▶ [STATED TASK 1] In the Cloud Composer tutorial, which configuration is chosen when creating the environment with "Cloud Composer 2"?
▶ [STATED TASK 2] List every benefit of Google Cloud Composer given in the Cloud Composer tutorial.
▶ [STATED TASK 3] From the Cloud Composer tutorial, reproduce verbatim the part that opens with the words containing "- Make sure" and closes with "for GCP Services.".

▶ [SELECTED EXCERPT]
Cloud Composer is a fully managed workflow orchestration service built on Open Source Apache Airflow.
- Author or Build Orchestrated Data Pipelines
- Schedule the Data Pipelines as per the requirements
- Monitor the execution of Data Pipelines using UI as well as APIs
- We typically develop Orchestrated Data Pipelines using Python
- Orchestrated Data Pipelines in Airflow are also known as DAGs (Directed Acyclic Graphs)
Here are the benefits of Google Cloud Composer
- Fully Managed Workflow or Data Pipeline Orchestration
- Easy Integration with other GCP Services
- Supports Hybrid and Multi-cloud
You can follow this page to get more details about Google Cloud Composer. As part of this section, we will see how build Orchestrated Spark based Pipelines using GCP Services such as Google BigQuery, GCP Dataproc, etc.
Let us take care of creating Google Cloud Composer Environment.
- Login to Google Cloud Console
- Search for Cloud Composer and choose relevant service
- Create Environment using "Cloud Composer 2" with SMALL configuration.
- Make sure to review some of the important details about the environment.
- GCS Bucket that is being used
- DAGs folder
- Airflow UI
Let us make sure we understand the development process of Airflow DAGs for Cloud Composer.
- We will use our local VS Code based environment for the development of DAGs.
- Once the development is done, we will copy DAGs to GCS.
- We will monitor the DAGs using Airflow UI in Cloud Composer.
Let us ensure that we install the required dependencies for local development of Airflow DAGs.
- We will use local development environment for the development.
- We need to install following dependencies to develop Airflow DAGs for GCP Services.
pip install apache-airflow==2.3.3
pip install apache-airflow-providers-google
Let us understand how to interact with Airflow that is setup using Cloud Composer Environment using CLI.
- We can use
gcloud composer
commands to interact with Airflow on Cloud Composer Environment. - Before running the commands, make sure to upgrade gcloud using
gcloud components update
command. - Here is an example command. This command is equivalent to
airflow dags list
.
gcloud composer environments run --location=us-central1 --project=tidy-fort-361710 aiairflow dags list
Let us quickly review the Overview of Airflow Architecture. Airflow is setup using multiple components.

▶ [EXTRACTED DATA]
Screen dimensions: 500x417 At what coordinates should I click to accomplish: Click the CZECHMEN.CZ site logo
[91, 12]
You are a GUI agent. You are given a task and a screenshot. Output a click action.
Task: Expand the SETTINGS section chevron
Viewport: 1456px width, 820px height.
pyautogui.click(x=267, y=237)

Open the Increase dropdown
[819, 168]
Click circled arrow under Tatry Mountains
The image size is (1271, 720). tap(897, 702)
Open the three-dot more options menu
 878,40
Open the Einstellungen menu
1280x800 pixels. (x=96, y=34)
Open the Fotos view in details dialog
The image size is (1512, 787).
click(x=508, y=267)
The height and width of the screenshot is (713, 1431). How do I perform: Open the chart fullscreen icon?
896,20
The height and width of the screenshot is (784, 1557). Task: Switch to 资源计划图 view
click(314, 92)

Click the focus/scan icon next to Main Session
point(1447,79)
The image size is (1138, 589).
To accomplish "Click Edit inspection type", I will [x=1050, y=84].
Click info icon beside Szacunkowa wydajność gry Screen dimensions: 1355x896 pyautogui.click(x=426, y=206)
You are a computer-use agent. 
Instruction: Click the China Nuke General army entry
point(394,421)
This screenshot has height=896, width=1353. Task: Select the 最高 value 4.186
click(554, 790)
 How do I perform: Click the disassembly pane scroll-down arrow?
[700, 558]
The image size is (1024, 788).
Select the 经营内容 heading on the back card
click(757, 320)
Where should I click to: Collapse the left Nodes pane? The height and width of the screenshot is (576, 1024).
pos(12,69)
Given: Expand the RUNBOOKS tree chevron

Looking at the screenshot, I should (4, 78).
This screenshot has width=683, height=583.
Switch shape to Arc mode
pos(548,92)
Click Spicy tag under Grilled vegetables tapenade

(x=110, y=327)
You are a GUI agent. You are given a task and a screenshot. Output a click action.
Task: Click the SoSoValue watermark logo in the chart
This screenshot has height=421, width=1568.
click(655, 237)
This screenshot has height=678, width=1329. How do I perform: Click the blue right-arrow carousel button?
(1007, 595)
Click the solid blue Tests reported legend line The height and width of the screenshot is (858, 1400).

▶ [TASK OUTPUT 1] SMALL

▶ [TASK OUTPUT 2]
- Fully Managed Workflow or Data Pipeline Orchestration
- Easy Integration with other GCP Services
- Supports Hybrid and Multi-cloud

▶ [TASK OUTPUT 3]
- Make sure to review some of the important details about the environment.
- GCS Bucket that is being used
- DAGs folder
- Airflow UI
Let us make sure we understand the development process of Airflow DAGs for Cloud Composer.
- We will use our local VS Code based environment for the development of DAGs.
- Once the development is done, we will copy DAGs to GCS.
- We will monitor the DAGs using Airflow UI in Cloud Composer.
Let us ensure that we install the required dependencies for local development of Airflow DAGs.
- We will use local development environment for the development.
- We need to install following dependencies to develop Airflow DAGs for GCP Services.